**PROVIDED INFORMATION**

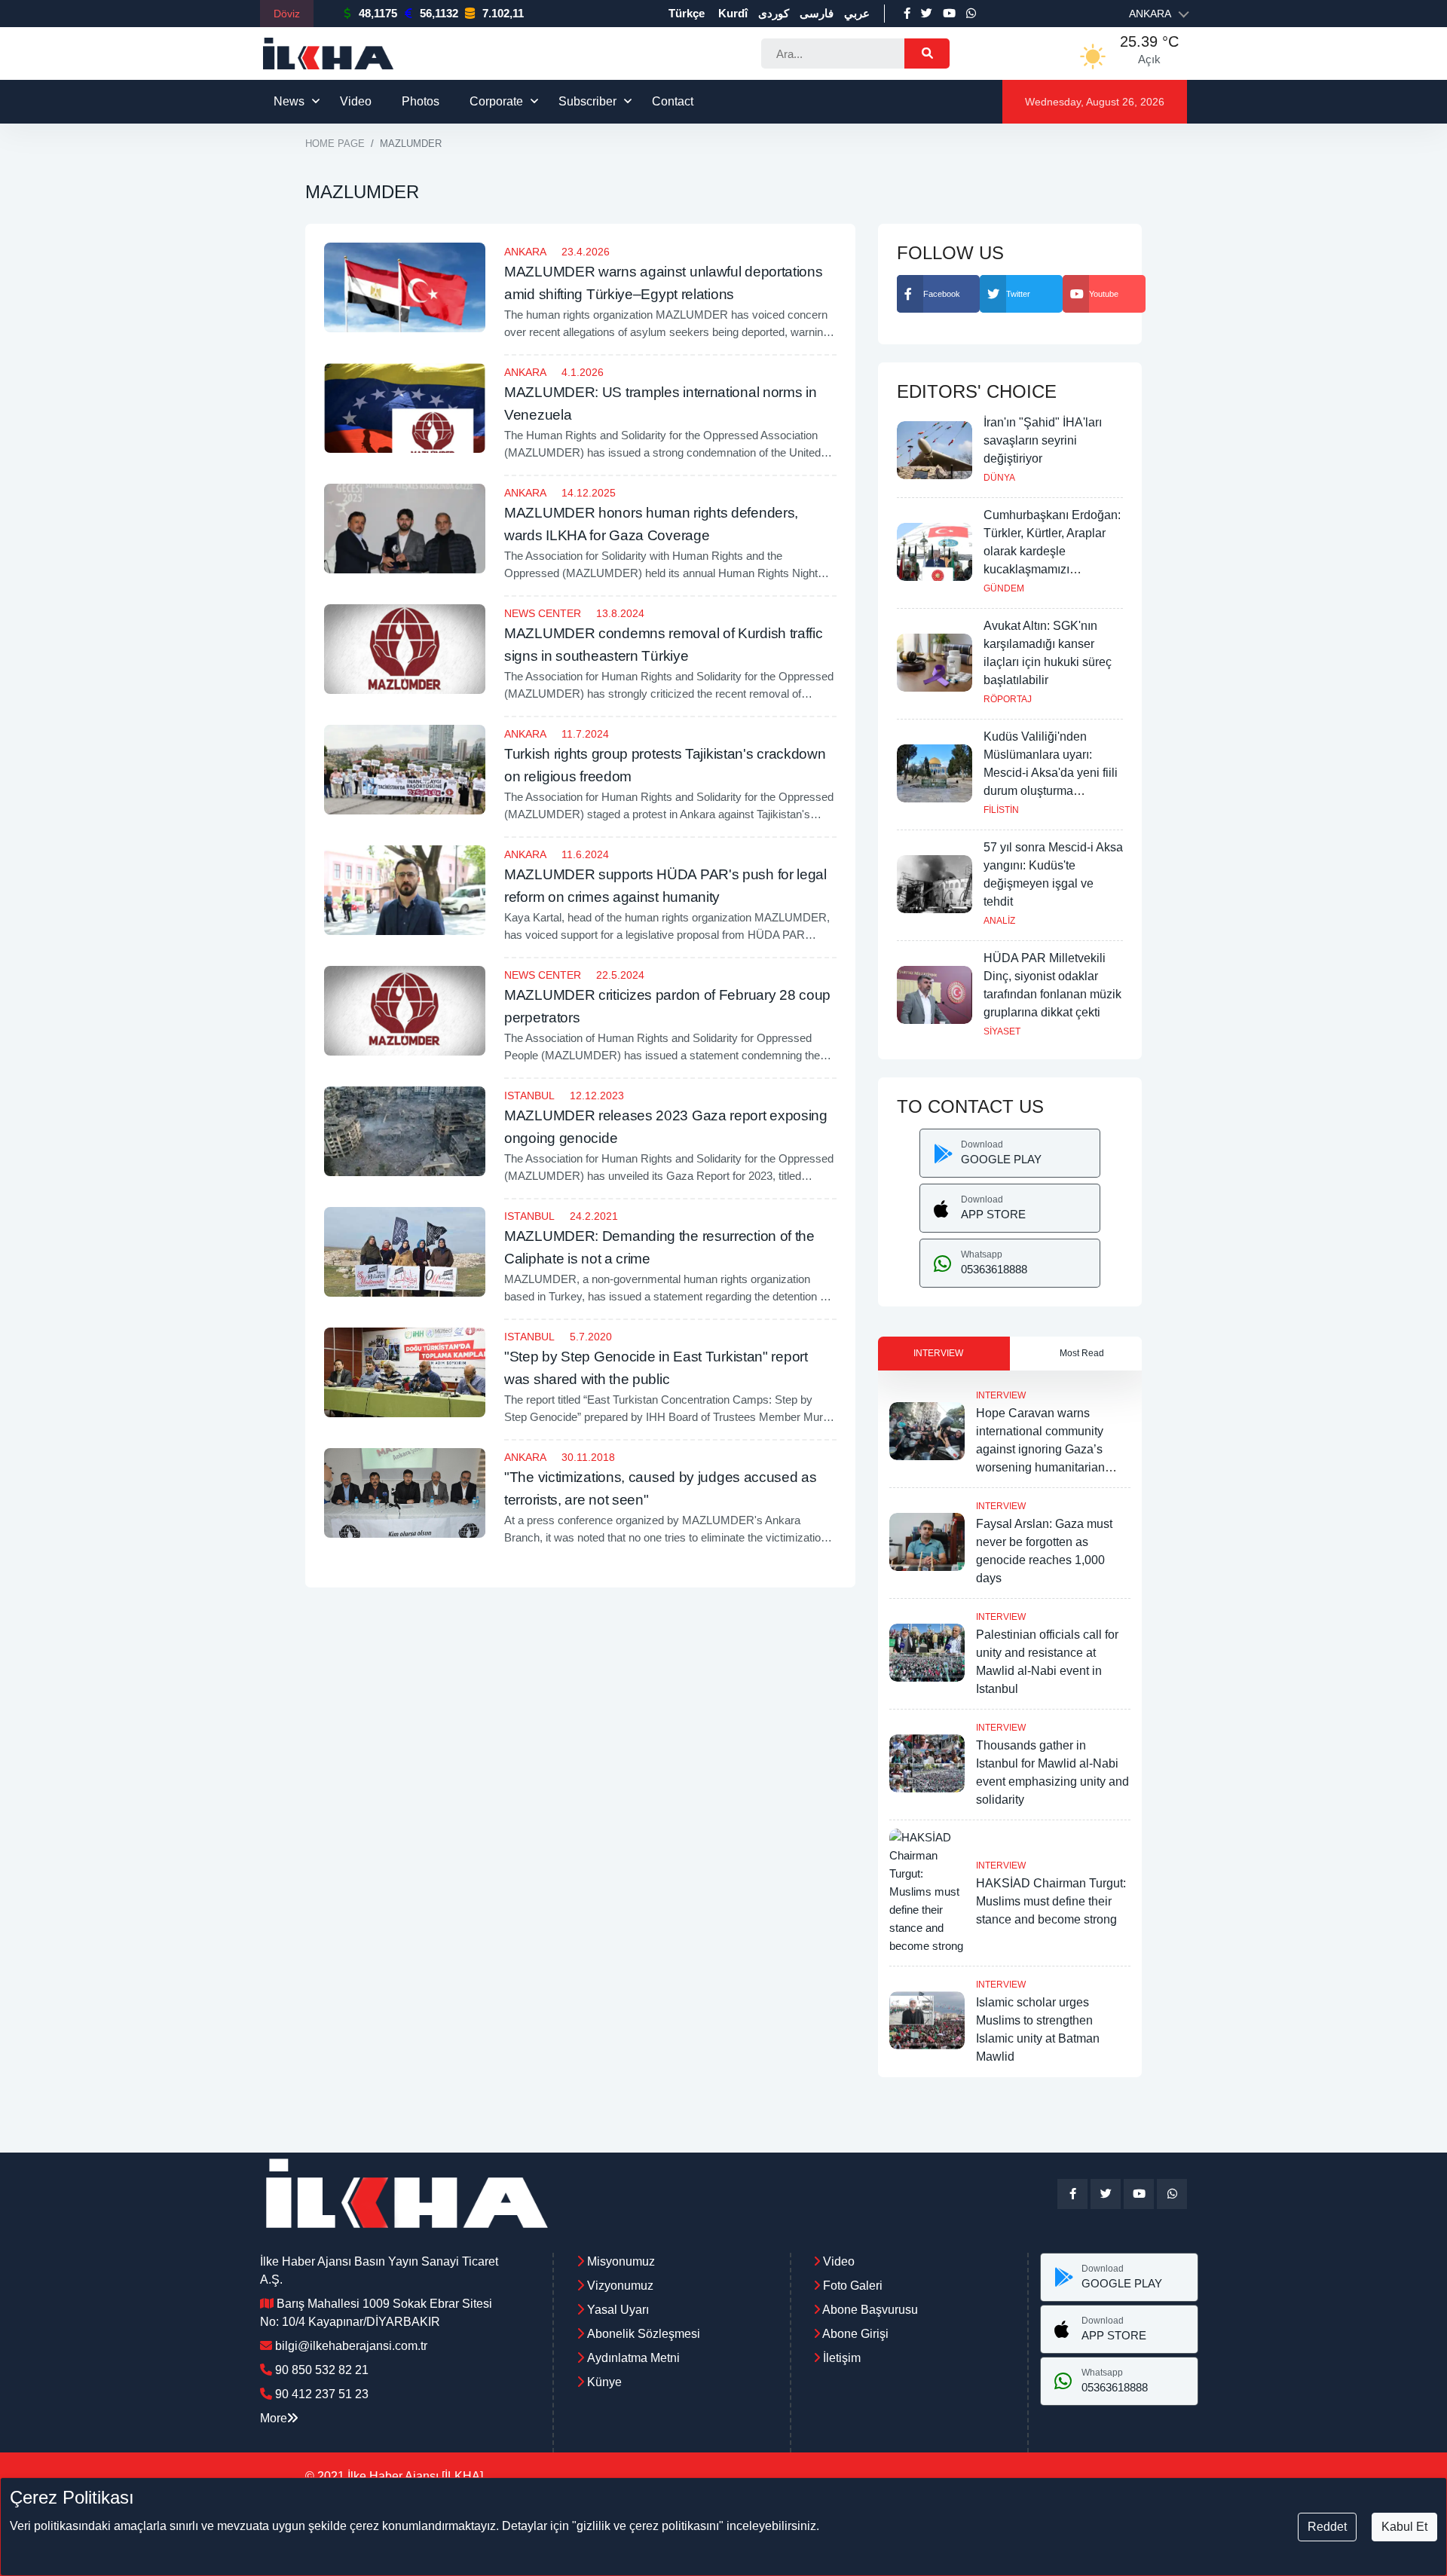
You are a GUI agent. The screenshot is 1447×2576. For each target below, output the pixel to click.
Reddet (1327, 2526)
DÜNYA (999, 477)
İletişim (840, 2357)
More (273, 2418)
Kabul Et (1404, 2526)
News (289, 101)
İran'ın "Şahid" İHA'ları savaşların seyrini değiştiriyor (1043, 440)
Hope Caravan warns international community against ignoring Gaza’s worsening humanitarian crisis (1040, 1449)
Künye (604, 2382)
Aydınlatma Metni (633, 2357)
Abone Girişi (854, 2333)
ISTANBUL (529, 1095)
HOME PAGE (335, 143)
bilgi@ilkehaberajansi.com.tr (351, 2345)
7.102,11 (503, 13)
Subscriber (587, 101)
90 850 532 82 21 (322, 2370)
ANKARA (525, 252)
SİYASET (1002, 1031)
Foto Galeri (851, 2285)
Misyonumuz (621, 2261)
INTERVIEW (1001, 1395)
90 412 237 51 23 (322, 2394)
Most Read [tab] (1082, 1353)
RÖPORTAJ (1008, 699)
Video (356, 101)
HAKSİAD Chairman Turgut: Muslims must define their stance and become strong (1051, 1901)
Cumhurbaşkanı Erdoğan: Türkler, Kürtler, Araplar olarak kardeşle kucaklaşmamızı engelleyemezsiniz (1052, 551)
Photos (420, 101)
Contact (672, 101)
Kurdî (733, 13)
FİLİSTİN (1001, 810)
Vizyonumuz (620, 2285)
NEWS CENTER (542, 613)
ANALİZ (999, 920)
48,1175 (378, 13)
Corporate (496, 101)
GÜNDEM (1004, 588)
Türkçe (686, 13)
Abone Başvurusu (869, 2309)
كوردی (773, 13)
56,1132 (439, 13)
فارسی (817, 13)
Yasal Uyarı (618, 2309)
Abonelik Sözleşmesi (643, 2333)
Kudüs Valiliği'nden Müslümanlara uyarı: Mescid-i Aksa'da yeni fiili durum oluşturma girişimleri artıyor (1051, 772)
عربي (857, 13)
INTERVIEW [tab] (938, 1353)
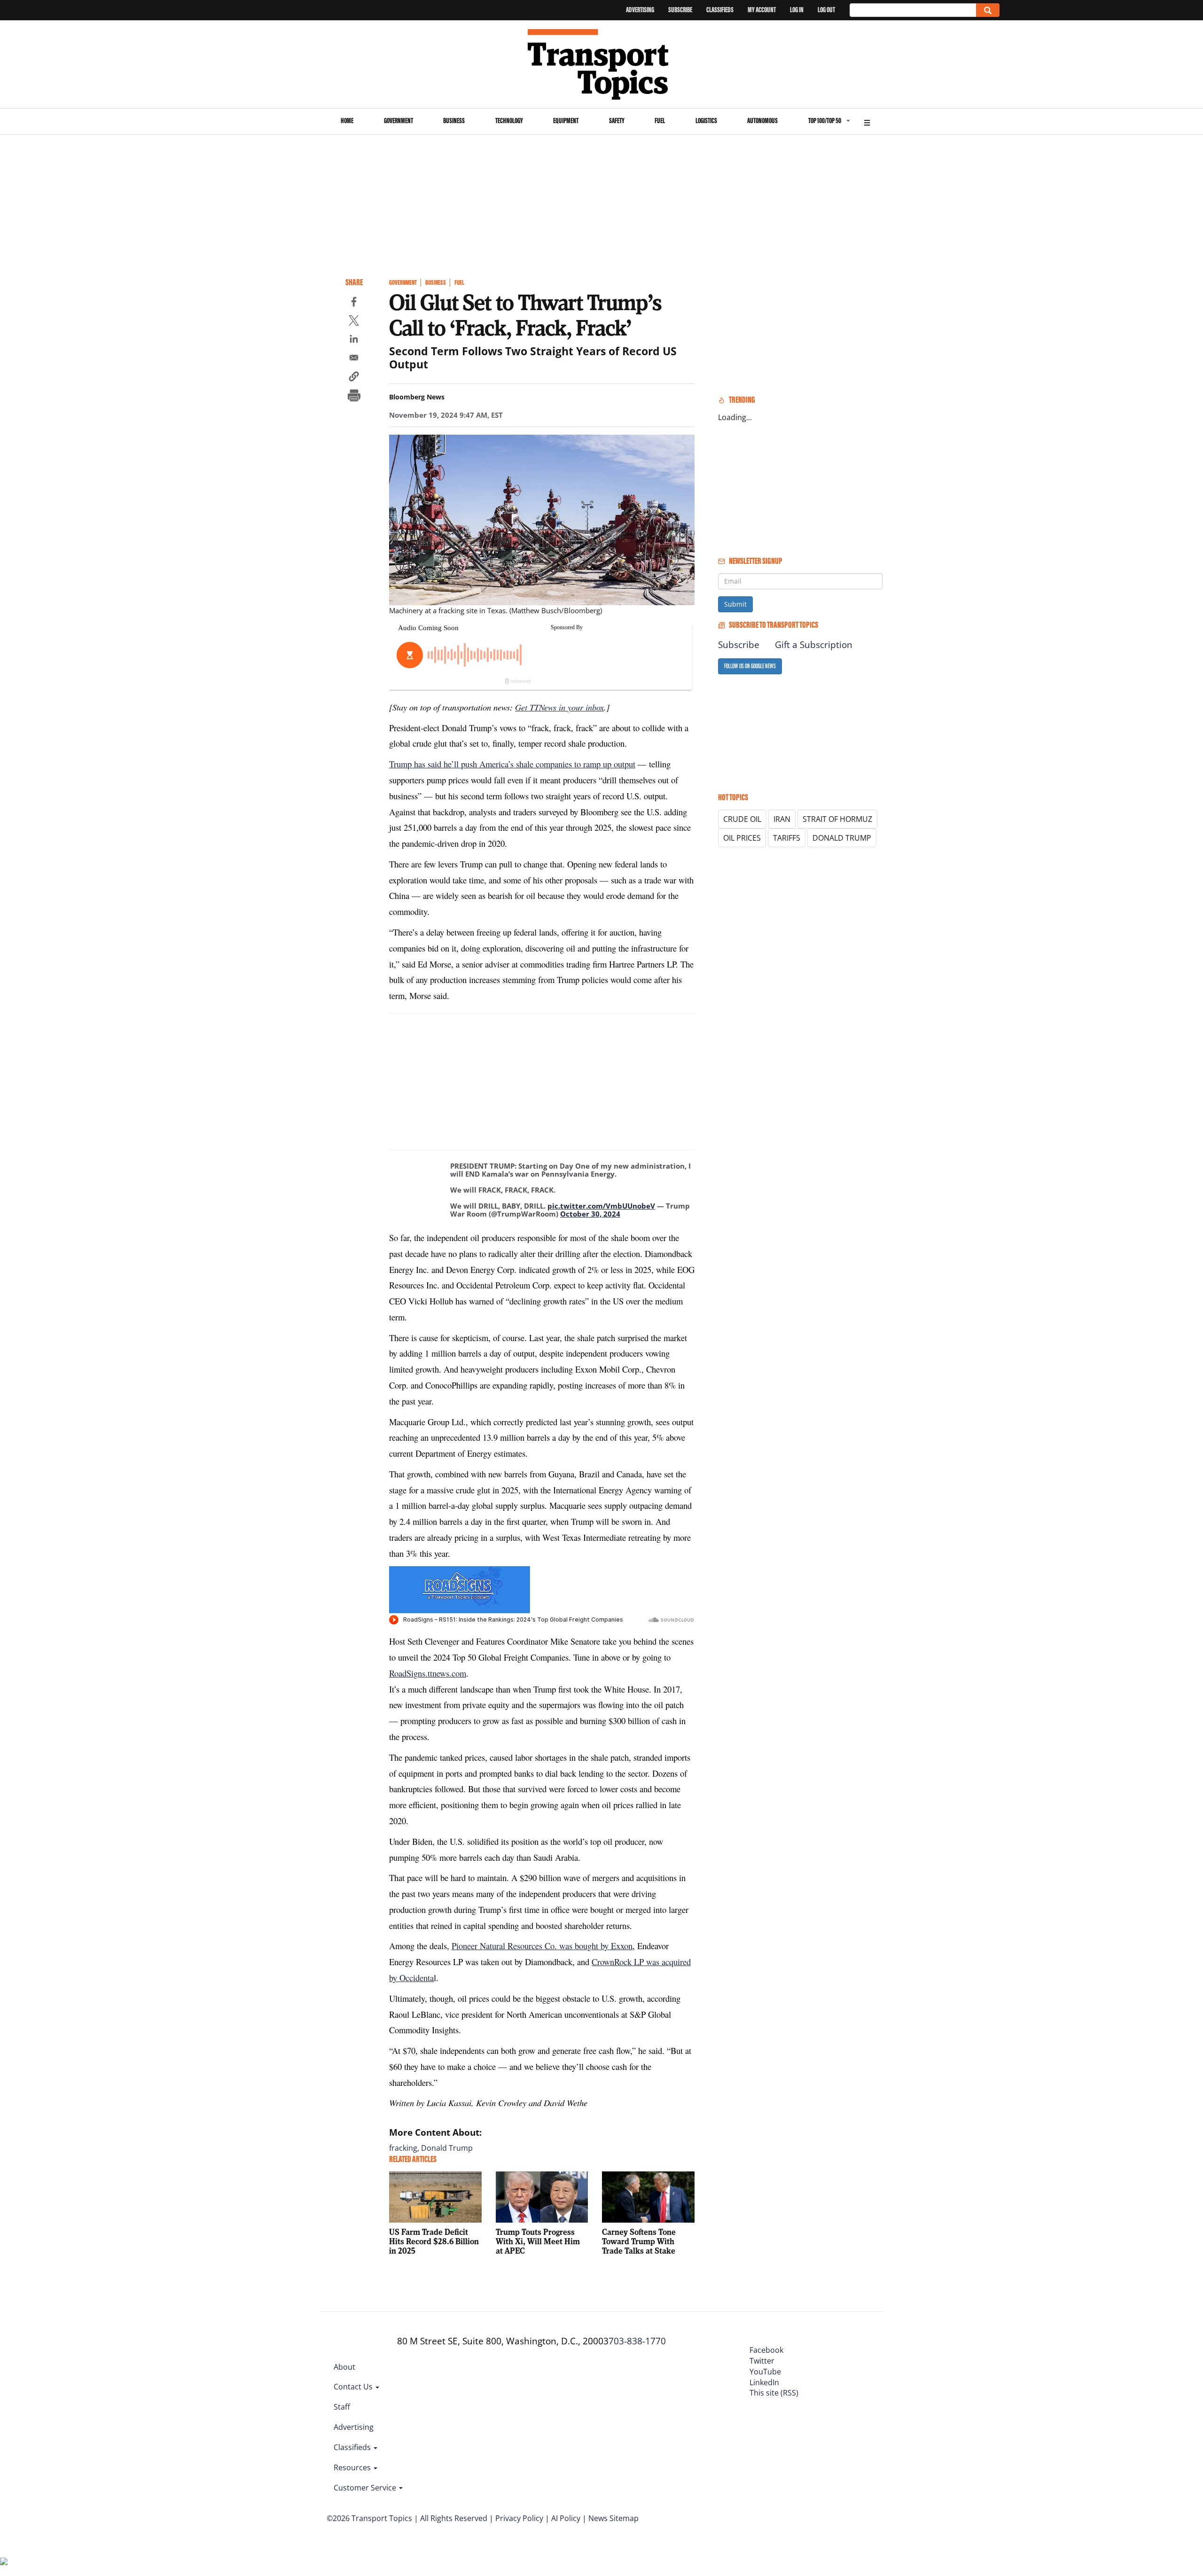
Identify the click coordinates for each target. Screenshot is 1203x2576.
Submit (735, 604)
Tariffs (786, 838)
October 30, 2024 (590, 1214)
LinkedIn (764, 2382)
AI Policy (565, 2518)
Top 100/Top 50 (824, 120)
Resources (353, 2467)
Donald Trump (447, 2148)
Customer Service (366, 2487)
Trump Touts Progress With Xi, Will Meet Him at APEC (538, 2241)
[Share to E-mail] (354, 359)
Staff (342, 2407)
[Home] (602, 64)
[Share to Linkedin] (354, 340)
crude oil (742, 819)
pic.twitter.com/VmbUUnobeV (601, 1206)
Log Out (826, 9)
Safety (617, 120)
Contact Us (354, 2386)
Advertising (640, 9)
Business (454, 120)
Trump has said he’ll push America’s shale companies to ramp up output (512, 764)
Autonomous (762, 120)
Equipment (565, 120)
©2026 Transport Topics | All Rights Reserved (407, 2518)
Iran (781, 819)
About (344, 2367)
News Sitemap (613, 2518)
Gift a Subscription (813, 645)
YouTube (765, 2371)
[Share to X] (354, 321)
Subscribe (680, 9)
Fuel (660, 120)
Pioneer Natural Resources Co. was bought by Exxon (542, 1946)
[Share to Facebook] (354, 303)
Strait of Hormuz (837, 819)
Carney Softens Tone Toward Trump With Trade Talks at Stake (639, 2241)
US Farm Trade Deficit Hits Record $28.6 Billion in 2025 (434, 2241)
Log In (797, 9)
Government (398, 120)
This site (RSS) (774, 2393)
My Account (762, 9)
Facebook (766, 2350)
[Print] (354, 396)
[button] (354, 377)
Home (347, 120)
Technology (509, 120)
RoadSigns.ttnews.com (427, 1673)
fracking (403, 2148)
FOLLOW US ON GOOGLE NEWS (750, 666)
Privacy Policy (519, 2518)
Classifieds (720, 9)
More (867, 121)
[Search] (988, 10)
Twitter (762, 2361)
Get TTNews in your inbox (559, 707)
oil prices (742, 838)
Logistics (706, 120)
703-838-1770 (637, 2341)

**EXERCISE GOAL**
Only the lines from the start of the records to the line with "değiştiriyor (1043, 440)" belong in the copy. Print them exactly, minus pictures.

**OUTPUT OF THE EXERCISE**
You are a GUI agent. The screenshot is 1447×2576. For each target below, output the pixel to click.
Reddet (1327, 2526)
DÜNYA (999, 477)
İletişim (840, 2357)
More (273, 2418)
Kabul Et (1404, 2526)
News (289, 101)
İran'ın "Şahid" İHA'ları savaşların seyrini değiştiriyor (1043, 440)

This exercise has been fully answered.